4 Conclusion and Discussions

An ischemic lesion segmentation framework has been proposed, which consists of preliminary segmentation, label fusion, and boundary refinement. As most of level set methods are usually time consuming and sensitive to initialization, an improved fuzzy c-means method is first used to coarsely extract ischemic lesions from normal brain tissues. The preliminary segmentation results are only used as initialization of the level set method. Therefore, there is no need to introduce bias correction rules in the first step in consideration of saving time.

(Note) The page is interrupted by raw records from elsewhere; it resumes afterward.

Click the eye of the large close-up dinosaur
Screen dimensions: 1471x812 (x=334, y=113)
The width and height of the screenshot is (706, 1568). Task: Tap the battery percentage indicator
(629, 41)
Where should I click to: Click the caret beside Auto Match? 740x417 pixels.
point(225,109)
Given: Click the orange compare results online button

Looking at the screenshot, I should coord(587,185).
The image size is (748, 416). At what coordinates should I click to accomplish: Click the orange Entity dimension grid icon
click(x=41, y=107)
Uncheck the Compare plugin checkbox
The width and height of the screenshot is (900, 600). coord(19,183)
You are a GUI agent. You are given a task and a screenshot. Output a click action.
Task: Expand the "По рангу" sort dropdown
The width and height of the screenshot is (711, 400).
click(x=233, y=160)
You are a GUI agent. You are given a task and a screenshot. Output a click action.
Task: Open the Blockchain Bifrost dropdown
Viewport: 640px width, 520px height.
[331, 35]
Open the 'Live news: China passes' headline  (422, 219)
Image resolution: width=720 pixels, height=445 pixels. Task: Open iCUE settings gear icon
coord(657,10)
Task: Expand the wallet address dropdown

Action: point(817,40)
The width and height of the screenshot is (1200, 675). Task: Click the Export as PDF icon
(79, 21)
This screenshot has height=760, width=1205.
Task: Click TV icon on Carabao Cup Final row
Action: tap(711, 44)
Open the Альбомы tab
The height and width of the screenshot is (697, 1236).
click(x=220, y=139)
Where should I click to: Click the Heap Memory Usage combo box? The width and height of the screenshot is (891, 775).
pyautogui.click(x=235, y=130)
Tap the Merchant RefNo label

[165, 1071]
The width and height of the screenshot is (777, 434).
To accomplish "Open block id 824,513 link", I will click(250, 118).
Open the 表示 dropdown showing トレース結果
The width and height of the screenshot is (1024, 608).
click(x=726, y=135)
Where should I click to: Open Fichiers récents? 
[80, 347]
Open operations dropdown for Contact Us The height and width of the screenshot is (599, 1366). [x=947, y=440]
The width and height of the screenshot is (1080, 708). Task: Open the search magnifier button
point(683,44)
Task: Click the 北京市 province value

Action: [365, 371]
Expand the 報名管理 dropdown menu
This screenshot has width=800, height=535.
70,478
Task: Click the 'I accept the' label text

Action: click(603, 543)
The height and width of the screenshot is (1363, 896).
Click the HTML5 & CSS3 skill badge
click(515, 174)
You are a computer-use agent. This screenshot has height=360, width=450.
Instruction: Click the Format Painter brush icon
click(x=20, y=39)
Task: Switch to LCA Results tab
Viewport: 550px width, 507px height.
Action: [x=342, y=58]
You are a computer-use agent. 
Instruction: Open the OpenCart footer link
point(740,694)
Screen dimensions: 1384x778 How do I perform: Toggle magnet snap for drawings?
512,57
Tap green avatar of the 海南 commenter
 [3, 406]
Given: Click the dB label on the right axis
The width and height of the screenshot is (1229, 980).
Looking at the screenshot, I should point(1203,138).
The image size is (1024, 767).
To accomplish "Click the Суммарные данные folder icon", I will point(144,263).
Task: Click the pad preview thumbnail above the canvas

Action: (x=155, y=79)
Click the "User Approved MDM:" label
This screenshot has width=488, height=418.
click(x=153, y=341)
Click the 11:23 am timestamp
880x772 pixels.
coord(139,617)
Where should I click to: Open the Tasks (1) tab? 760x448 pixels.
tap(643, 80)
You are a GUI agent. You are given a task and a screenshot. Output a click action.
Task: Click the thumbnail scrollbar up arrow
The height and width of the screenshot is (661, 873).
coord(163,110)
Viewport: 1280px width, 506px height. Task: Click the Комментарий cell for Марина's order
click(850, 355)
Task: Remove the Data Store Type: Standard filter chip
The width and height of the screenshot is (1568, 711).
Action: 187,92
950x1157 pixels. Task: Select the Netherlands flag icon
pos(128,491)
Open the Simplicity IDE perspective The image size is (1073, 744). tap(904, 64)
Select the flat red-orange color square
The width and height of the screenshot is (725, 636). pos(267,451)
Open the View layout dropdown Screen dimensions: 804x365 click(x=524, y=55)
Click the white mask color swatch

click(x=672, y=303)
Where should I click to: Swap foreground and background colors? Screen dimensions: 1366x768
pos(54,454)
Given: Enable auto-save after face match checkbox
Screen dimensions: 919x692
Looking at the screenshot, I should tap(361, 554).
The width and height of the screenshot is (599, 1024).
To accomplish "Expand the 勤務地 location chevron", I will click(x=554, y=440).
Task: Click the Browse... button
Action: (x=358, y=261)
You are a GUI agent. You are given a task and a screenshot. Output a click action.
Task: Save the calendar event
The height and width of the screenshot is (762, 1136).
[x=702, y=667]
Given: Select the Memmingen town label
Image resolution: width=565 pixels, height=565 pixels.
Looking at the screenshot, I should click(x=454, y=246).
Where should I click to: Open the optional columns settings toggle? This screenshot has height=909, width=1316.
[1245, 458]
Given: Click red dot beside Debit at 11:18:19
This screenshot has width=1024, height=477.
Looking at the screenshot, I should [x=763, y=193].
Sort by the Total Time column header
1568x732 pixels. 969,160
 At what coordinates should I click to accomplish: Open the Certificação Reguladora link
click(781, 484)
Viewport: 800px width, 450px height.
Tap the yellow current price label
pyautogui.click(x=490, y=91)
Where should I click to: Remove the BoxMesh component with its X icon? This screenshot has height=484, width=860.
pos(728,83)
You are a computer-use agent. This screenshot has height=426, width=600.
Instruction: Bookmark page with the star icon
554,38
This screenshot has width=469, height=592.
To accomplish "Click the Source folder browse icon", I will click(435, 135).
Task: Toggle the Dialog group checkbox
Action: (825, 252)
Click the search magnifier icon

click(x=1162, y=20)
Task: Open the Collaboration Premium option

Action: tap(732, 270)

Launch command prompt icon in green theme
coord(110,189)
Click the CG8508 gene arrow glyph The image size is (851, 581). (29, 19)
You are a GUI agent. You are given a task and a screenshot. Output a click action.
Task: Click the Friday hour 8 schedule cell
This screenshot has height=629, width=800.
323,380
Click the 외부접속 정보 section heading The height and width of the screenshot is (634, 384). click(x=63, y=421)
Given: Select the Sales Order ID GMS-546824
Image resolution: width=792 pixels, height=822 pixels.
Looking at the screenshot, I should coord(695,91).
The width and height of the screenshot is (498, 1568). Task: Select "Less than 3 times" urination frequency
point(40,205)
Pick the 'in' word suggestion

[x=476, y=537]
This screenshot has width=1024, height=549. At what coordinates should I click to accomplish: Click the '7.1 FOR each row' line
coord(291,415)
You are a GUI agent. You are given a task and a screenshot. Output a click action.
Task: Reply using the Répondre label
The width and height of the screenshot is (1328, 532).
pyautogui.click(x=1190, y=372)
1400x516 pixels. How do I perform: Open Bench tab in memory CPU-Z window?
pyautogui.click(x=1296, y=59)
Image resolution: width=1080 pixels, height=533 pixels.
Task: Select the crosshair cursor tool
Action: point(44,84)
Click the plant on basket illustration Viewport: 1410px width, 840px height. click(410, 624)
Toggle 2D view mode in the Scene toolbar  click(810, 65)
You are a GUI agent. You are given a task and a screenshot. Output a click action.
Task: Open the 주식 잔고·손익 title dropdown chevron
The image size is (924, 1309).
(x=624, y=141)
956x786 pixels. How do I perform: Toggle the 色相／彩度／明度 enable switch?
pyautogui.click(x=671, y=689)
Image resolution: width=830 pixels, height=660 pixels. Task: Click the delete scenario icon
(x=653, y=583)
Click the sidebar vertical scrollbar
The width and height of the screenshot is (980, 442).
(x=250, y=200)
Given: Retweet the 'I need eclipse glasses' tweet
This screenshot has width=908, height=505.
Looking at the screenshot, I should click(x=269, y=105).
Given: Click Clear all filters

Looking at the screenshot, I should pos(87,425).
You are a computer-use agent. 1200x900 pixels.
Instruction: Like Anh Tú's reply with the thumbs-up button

Quantitative evaluation and comparison with methods that participated in the ISLES challenge have demonstrated advantages of the proposed framework in terms of accuracy.

Note that as the zero level contour of \(\phi _2\) is used to represent boundaries between brain tissues and the background, update of \(\phi _2\) is not important for seeking lesion boundaries. Therefore, \(\phi _2\) can be fixed in the evolution of \(\phi _1\) to improve computational efficiency. In addition, narrow band implementation can be used to further improve time performance of the proposed level set method.

In the future, we will further improve and validate the proposed method on more datasets, such as MICCAI 2008 lesion segmentation data.